結末

 パルシュは剣を放りだした。その時だった。背後にずしりとした感覚を感じたのは、そしてそれは、腹部全体にあたって広がっていくように感じた。

「これは……まさか」

 それは懐かしい感覚だった。あのダンジョンで感じたのと同じような。

「トマス!!!」

 アレポが叫んだ。そこでふりむくとアレポは自分のすぐ後ろにいた。そしてその姿勢から何がおこったかわかった。

「トマス……貴様」

 彼は、にやにやとわらっていた。パルシュを後ろから刃物で突き刺していたのだった。

「“魔王”は贄をもとめる……すなわち“罪人すべての死”だ」

 パルシュから剣を抜き取ると、パルシュはその場に倒れた。

「どうして!!」

 アレポが叫ぶと、そばにいたエリーがいった。

「避けられなかったのよ……そう、彼は“罪”をおかし“呪印”を刻まれているから、こうなることは避けられない、トマスは……かつて禁をおかしてから、魔王に逆らい続けているけれど……魔王を殺すとき、必ず自我を失う」

「それって……“ギフトマン”は噂通りってことじゃない、あなた、どうしてとめないの!!どうして……!!」

「彼をとめたければ“罪人”でないあなたがどうにかするしかない、ホラ……」

 エリーが指さす。よくみるとトマスは、消えた魔王が残した黒い霧につつまれて、操られているようだった。目が真っ黒になっており、自我がないようだった。
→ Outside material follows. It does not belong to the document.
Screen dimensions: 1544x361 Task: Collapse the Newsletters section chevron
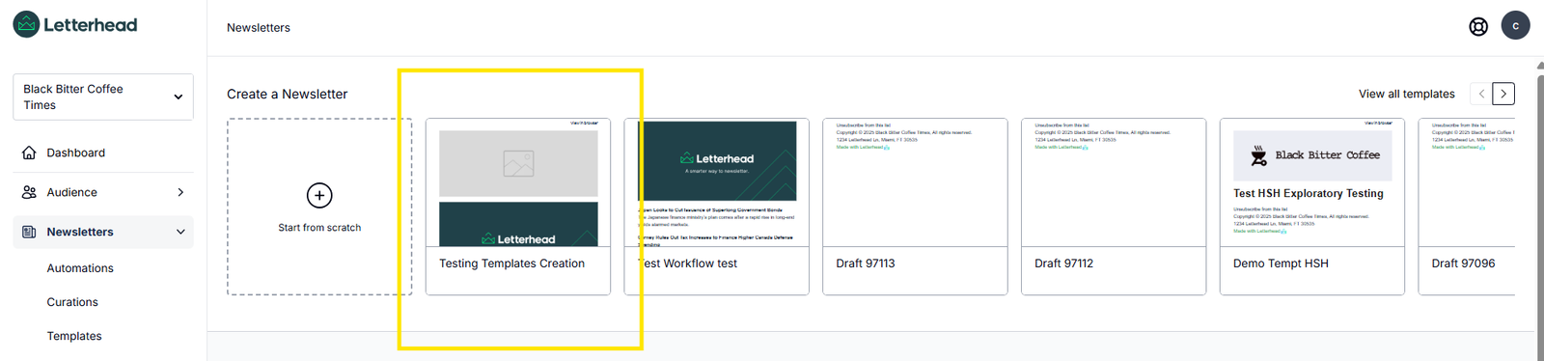tap(180, 232)
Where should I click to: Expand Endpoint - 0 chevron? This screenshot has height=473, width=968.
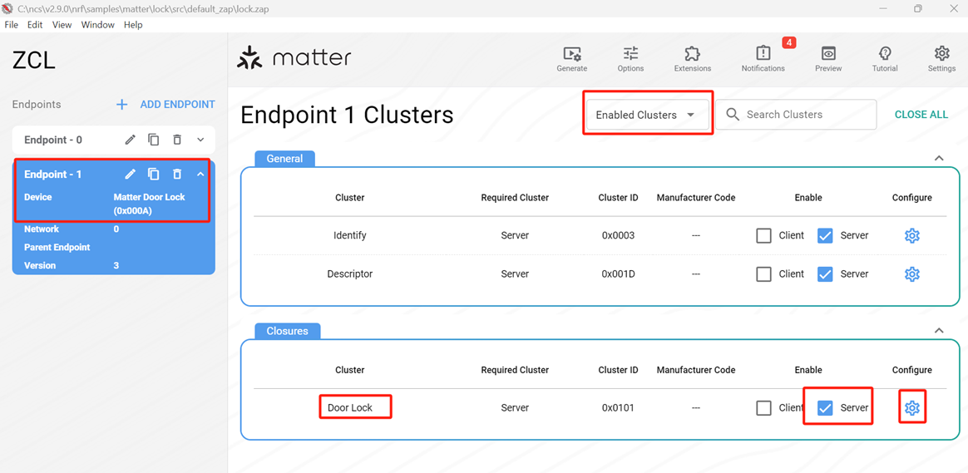pos(200,140)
「まだ傷は浅い、パルシュが完全に殺されるまえに、あなたがなんとかするしかない」

「でも、どうやって……」

「その杖よ」

「杖?」

 ふとみると、パルシュのそばにノースが倒れており、その腰から杖がぶらさがっていた。

「あの杖って」

「そう、あなたの祖母の、そしてあれは……シャーマンとしての杖」

「でも、あれはどうやって使えばいいかわからない」

「簡単よ……杖に念じるの……“罪を許すって”……」

「!!そんな!!」

「早く、またトマスが力をためているわ!!」

 アレポは急いでノースの死体に近づき、杖を手に取った。杖はいつもよりずしりと重い気がした。しかし杖を動かすと周囲をただよう黒い霧が杖をよけるように動いているのがわかった。

「これは……いけるかもしれない」

 アレポは目を閉じる。エリーの急かす声が聞こえる。しかしそれをほとんど無視しようときめた。なぜなら、そうしなければ結局集中などできないと思えたからだ。アレポは、パルシュを許そうとした。しかし、色々な考えが浮かぶ。嘘をつかれていたこと、両親を罪にささげたこと、こんな自分を許したこと、そして自分自身が自分を許せないことに気がつく。しかし、あの時の事が思い浮かんだ。ノースを一緒に殺したとき、アレポは、パルシュが一緒に生きてくれてそれだけでいいと思った。そのことを念じて、アレポは彼を許し、罪を抱え共に生きていこうと誓ったのだった。